If you like to manually focus and use depth of field scales, you’ve got this high tech OLED screen thing. Said screen is a bit different to read when it comes to zone focusing, but you’ll get used to it eventually.
Considering that this is a very wide angle lens, you shouldn’t really be amazed that the autofocus performance here is on point. Indeed, it is quite good. Using all of the Sony focusing modes even down to small flexible spot gave me great performance that only slowed down in low light situations; but not enough to make me want to scream out in vain.
Let’s get something straight and be honest here: you’re getting a Zeiss lens. Zeiss’s image quality is top notch and it makes so much sense that you’ll also get top notch image quality for an 18mm f2.8 lens. As with all Sony sensors, you’re going to get even better performance when you take the files into Adobe Lightroom.
It’s bound to be more than sufficient for most photographers and their needs.
At f2.8, this lens is more than sufficiently sharp. Add a flash into the mix and you’ve got zero to complain about. It stabilizes around f5.6 and maxes off at maybe around f8 where it becomes otherwise tough to tell how the sharpness is.
For what it’s worth though, this lens is so sharp I almost rarely found a reason to stop down beyond f4.
Remember that story I told about the tea splashing on the lens? This is that tea cup. Before the deed was done, I snapped this photo to see how the bokeh is. You’ll only get bokeh when focusing up close on something but whatever bokeh is there is a cross between both creamy and hazy. it’s beautiful overall.
For what it’s worth though, I doubt anyone will use this lens for the bokeh.
The typical color rendition of the lens with Sony cameras is pretty vivid, punchy and contrasty. Both Zeiss and Sigma have this and it’s a very typical characteristic of theirs. It’s not at all a problem for landscape shooters but I can surely see how it can be a pain for those shooting interiors.
It’s tough to see, but the lens can indeed fringe in spots where it’s typically really tough for most lenses to hack at it. Color fringing is removed easily in Lightroom; and if you’re complaining about a little bit of fringing, then please get over it. If you’re complaining about fringing to the point where it really affects the image overall, then I get it.
Extra Image Samples
- Incredible build quality
- Fun lens to play around with
- Great for the photographer that genuinely has a need to shoot very wide very often
- Low distortion
- That massive price tag
The Zeiss 18mm f2.8 Batis lens is one that has very commendable image quality. It’s sharp, keeps distortion down VERY well, contrasty, can give you good bokeh if you want it, and is built like a tank in sheep’s clothing. It surely deserves to be in the hands of real estate, architectural and landscape photographers; though the fact that many of those shooters stop down and use a tripod may mean that they reach for other offerings from Sony. The combination of features will mean that only professionals and high end enthusiasts go for it though–which is more or less a combination of people who have truly earned it through their imagery and those who just have lots of money.

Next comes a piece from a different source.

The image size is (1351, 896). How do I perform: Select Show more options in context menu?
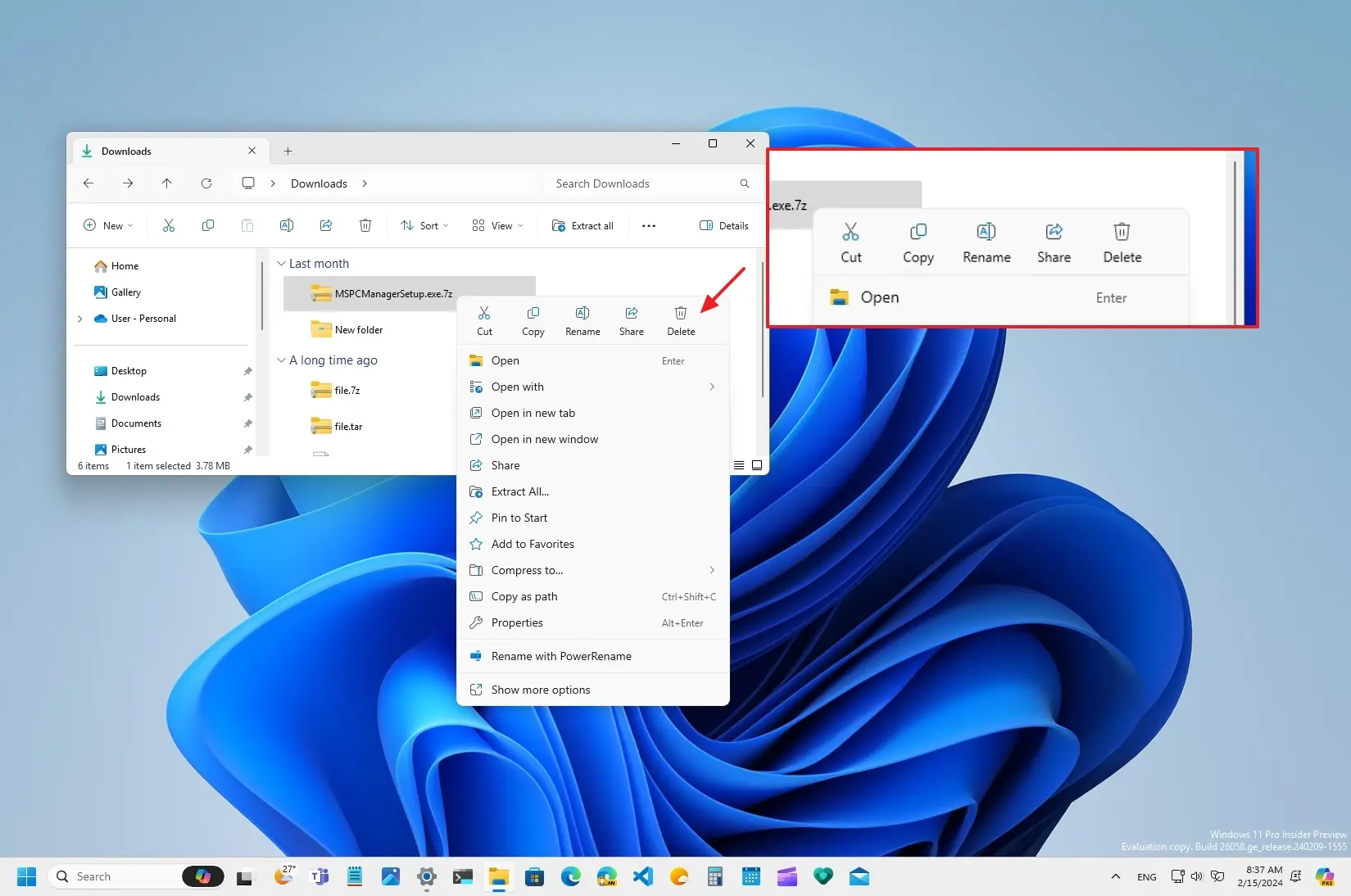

The OLED screen will make zone focusing easier when using it in combination with the LCD screen on the camera; and with some time you’ll get used to it.

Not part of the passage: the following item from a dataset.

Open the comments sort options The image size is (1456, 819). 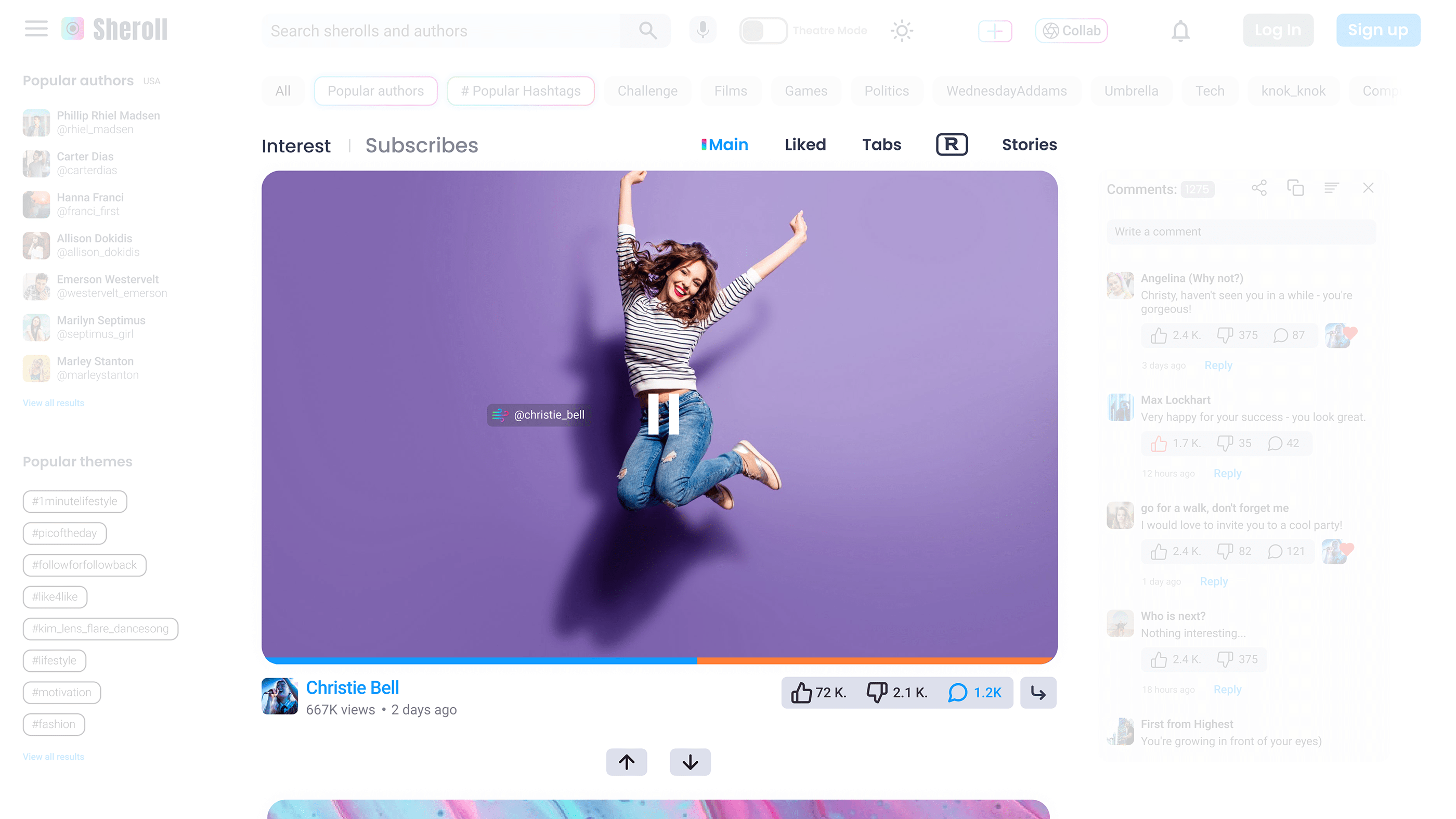coord(1331,188)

The Zeiss 18mm f2.8 Batis lens receives four out of five stars. I think the price is a bit too high for most enthusiasts; but I think that it’s perfect for the pro or the high end enthusiast who likes to shoot landscapes that wants to shoot and not be bothered about all of the rest of the process.
Sony a7r II: This is the only camera that should be use with this lens. The lens is designed for landscape and wide angle work and this camera does the best job with that type of stuff.